How's life in the hypocrite lane?
So basically they just move opposite to the pressure gradient of the gas. Makes sense, negative mass is BS to get headlines.
You should stop worrying about big-picture stuff like 'science' and instead concentrate on reading comprehension.
In response to dude who said that theoretical physics is not science, I said science is both the positing and the empirical testing of hypotheses.
"The Alcubierre drive is a speculative idea based on a solution of Einstein's field equations in general relativity as proposed by Mexican theoretical physicist Miguel Alcubierre, by which a spacecraft could achieve apparent faster-than-light travel if a configurable energy-density field lower than that of vacuum (that is, negative mass) could be created."
https://en.wikipedia.org/wiki/Alcubierre_drive
"Thus, in a very physical sense, the phonon carries (negative) mass."
https://arxiv.org/pdf/1807.08771.pdf
Big apple, new Yorik, undig it, something's unrotting in Edenmark.
You seem to have entirely missed the point what you quoted; the subject of what you quoted is not even physics. In the quote, "west wind" and "leaning" are not contextually connected. Whereas, what you replied to was referring to Newton's 3rd Law, which narrowly covers interactions between things.
And that said, yes, when you lean to the west, you do blow some wind that way.
But regardless, Newton's 3rd Law prevents cause and effect from having meaning when it comes to the action and reaction. Forces act equally due to the interaction. When you sway, and wind blows, the implication that you are swaying, and that is causing the wind to blow that is not true from a physics perspective. Perhaps it is true behaviorally, but physically it makes just as much sense to say that it was the wind pulling you over into a bend.
Interactions are guaranteed to be balanced, causality requires temporal separation and some sort of local imbalance.

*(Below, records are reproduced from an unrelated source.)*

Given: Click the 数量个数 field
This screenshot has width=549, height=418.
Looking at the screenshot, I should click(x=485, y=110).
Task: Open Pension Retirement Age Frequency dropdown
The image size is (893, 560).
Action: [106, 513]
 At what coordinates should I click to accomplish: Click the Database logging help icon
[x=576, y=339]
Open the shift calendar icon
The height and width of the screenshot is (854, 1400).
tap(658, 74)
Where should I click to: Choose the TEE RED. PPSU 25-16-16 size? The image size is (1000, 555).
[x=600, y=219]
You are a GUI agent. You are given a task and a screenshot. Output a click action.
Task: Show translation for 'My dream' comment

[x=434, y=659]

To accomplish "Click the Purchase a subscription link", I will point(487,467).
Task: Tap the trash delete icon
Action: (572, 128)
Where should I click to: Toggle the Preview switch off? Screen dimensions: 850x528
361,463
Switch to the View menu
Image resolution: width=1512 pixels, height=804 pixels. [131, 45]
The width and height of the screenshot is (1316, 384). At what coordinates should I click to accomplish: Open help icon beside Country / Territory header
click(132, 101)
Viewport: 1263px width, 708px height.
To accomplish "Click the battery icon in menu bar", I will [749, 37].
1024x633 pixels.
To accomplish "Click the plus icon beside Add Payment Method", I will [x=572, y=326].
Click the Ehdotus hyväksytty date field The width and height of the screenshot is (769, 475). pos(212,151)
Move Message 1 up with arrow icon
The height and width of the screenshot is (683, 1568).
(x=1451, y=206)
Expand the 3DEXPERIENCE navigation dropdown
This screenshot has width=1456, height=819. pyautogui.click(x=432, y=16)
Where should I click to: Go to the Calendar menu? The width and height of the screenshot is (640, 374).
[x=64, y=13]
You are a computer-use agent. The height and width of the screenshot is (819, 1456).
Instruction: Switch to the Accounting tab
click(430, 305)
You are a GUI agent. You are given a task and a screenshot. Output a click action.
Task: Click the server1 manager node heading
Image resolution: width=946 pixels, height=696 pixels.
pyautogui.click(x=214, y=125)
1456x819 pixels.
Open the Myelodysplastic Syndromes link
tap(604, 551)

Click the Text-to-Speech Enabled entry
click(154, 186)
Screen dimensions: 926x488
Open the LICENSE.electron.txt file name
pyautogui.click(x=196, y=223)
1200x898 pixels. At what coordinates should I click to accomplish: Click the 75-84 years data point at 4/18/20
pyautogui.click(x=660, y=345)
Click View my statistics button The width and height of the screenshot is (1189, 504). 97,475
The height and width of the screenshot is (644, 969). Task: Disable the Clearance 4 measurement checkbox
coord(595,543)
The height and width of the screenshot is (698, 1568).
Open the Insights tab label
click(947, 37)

Causality would be, the wind blew the tree (or the identical statement: the tree swayed in the wind) and then the tree fell down. Notice the temporal separation? Anything causal has to be over a temporal range, it can't be momentary. Whereas, the interaction between the wind and the tree is always in balance, there is no temporal component to those forces being balanced. Pushing and pulling describe the exact same thing.
This is with just two variables; in electronics it gets worse because you deal with Ohm's Law a lot, which instead of having 2 things in balance, you have 3 variables that you can measure, but that represent a single inseparable phenomena. If you think voltage and current are separate things, good luck getting transient spikes out of your circuits.
I didn't quote anything. My words were my own. You seem to have not understood them.